On Tuesday, Royal Dutch Shell said, it will be writing down $22 billion from the value of its assets after sharply lowering its oil and gas price outlook in the wake of the coronavirus pandemic.
The development comes in the wake of the Anglo-Dutch company reviewing its operations after Ben van Beurden, its CEO, laid out plans in April to trim its greenhouse gas emissions to net zero by 2050.
With a market value of $126.5 billion, Shell is scheduled to report its second-quarter results on July 30. In an update ahead of announcing its Q2 results, Shell said it will take an aggregate post-tax impairment charge in the range of $15 to $22 billion in this quarter.
Shell, the world’s biggest fuel retailer expects a 40% drop in fuel sales during the second quarter from a year earlier to 4 million barrels per day (bpd); this is because of a sharp drop in consumption because of coronavirus-related travel restrictions.

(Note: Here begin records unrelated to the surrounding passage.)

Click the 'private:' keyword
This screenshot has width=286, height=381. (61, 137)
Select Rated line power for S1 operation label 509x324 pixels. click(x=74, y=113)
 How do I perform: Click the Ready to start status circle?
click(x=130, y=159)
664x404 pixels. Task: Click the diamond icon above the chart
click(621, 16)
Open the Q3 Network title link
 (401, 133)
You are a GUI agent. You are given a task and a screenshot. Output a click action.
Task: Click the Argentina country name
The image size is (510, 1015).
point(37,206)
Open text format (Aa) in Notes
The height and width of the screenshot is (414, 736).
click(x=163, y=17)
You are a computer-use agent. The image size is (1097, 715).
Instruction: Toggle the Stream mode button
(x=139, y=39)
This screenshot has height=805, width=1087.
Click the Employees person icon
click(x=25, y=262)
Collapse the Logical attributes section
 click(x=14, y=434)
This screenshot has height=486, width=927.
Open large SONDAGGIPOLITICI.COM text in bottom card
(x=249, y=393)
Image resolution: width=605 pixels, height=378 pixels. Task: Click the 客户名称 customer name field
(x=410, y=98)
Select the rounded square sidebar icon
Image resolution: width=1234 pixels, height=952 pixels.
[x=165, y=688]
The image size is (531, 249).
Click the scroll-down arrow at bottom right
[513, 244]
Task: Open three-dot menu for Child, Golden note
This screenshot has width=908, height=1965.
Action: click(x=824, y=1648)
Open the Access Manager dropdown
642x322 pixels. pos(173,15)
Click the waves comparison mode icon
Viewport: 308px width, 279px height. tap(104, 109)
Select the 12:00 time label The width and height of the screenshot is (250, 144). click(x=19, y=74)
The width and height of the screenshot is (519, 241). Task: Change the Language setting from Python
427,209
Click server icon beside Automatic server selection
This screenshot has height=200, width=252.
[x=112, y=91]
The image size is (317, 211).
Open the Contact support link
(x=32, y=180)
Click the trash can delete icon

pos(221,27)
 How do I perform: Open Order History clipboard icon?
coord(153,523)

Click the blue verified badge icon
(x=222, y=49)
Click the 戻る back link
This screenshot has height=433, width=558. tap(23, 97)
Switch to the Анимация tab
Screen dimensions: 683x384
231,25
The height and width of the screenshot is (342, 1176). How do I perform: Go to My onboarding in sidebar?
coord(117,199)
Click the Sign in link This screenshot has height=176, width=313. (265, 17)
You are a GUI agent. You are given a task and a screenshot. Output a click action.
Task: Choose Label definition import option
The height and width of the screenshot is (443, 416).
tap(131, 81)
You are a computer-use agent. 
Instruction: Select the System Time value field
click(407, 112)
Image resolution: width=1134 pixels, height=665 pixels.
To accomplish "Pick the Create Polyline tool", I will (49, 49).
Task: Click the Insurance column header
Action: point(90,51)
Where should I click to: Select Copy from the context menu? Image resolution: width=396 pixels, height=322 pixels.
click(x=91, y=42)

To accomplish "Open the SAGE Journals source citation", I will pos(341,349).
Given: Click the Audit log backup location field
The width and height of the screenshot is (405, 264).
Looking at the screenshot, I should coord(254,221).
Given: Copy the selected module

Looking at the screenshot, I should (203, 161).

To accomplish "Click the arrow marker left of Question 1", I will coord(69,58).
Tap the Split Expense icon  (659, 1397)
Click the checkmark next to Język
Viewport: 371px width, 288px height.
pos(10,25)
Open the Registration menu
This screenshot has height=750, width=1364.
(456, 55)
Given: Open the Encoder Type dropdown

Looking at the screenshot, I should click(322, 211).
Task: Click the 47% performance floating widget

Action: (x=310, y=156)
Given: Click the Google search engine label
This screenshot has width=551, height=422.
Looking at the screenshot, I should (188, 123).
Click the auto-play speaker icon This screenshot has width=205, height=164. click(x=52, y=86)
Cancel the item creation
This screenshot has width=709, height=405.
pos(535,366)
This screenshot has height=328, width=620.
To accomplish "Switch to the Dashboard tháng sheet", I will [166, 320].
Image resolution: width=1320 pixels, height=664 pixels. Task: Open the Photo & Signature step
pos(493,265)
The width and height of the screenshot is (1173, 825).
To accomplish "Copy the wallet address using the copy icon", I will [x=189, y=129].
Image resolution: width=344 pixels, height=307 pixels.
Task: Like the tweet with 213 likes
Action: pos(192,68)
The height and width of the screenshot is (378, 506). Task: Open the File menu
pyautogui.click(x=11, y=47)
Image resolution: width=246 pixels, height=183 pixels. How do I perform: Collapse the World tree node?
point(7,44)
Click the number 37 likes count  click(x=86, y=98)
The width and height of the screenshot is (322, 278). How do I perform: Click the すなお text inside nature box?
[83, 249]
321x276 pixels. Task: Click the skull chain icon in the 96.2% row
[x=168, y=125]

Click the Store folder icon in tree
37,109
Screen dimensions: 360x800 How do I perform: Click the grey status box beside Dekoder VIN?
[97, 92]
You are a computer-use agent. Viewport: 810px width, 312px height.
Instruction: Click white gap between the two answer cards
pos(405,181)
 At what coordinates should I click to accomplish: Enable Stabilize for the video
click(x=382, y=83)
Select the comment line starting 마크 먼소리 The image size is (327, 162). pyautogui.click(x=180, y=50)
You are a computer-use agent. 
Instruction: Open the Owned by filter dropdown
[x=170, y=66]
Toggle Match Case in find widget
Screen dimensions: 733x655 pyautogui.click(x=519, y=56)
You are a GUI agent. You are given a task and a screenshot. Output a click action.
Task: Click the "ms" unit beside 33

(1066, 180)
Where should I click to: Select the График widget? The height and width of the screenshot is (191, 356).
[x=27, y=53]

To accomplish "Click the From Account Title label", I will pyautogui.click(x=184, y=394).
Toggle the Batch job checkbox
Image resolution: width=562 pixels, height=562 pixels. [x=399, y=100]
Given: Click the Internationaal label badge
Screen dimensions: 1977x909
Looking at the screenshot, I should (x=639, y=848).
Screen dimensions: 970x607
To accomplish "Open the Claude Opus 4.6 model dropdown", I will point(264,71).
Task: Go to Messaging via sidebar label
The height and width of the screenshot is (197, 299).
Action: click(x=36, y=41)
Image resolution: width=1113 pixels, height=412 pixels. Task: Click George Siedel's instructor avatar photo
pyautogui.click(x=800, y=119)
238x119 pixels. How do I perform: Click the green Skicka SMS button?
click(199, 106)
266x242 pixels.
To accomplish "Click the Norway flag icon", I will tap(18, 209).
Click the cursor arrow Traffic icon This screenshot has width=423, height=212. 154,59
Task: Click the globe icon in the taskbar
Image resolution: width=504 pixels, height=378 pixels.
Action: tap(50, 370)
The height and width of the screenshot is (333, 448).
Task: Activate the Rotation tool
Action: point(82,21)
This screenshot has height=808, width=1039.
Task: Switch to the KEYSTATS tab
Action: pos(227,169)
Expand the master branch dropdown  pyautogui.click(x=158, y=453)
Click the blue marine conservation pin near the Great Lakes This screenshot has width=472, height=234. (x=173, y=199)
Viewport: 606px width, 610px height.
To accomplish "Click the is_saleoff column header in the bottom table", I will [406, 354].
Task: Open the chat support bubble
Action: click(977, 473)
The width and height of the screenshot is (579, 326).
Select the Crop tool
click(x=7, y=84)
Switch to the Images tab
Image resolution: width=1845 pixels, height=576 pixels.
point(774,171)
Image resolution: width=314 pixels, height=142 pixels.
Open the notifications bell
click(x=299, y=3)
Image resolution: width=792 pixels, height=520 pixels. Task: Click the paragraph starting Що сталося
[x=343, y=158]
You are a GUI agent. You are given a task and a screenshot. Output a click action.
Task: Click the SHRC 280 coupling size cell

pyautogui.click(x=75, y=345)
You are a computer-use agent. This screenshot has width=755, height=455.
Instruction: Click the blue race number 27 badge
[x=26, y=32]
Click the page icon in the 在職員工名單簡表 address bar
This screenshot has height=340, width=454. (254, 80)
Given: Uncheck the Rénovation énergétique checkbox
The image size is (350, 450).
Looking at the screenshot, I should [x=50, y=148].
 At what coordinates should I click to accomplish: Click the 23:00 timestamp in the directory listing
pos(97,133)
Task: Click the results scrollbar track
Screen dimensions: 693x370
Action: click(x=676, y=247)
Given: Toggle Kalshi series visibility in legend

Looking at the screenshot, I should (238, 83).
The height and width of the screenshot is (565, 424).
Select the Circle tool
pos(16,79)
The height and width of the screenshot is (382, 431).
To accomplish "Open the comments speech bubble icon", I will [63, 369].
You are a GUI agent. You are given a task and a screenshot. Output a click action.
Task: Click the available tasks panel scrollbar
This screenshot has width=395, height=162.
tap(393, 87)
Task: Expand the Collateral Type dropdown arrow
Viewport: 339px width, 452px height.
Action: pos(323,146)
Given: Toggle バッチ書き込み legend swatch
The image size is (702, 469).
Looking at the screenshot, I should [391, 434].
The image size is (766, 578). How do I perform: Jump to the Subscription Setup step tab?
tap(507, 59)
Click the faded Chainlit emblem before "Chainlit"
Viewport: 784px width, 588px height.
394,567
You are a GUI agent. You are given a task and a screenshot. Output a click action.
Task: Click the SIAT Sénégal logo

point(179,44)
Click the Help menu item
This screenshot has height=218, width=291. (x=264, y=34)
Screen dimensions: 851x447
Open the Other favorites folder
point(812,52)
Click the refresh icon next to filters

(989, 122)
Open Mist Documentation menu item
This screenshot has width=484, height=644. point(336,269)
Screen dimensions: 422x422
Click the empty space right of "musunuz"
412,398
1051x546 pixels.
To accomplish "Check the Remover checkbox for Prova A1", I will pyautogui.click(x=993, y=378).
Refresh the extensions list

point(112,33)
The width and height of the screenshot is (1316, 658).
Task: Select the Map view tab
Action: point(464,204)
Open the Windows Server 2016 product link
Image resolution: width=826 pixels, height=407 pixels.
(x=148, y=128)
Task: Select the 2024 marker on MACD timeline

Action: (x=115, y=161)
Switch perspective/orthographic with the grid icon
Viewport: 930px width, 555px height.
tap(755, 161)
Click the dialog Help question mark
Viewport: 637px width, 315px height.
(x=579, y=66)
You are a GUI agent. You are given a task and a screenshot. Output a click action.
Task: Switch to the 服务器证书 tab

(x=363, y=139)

Oil and gas production upstream is expected to average 2.35 million bpd in the second quarter, down from 2.71 million bpd in the previous quarter.
Incidentally, Shell’s writedown mirrors the move of BP, its rival, which also decided to write down $17.5 billion off the value of its assets as it prepares to shift to low-carbon energy.
Shell also reduced its expected average benchmark Brent crude oil price for 2020 to $35 a barrel, down from $60.
For 2021 and 2022, it cut its forecast to $40 and $50 a barrel, respectively, down from $60.
For its long term outlook, Shell has however maintained its $60 a barrel price tag. Previously it had not disclosed its long-term value.
Shell has also cut its long-term refining profit margin outlook by 30%.
Its long-term natural gas price was set at $3 per million British Thermal Units.
BP cut its long-term Brent forecast to $55 a barrel from a previous $70.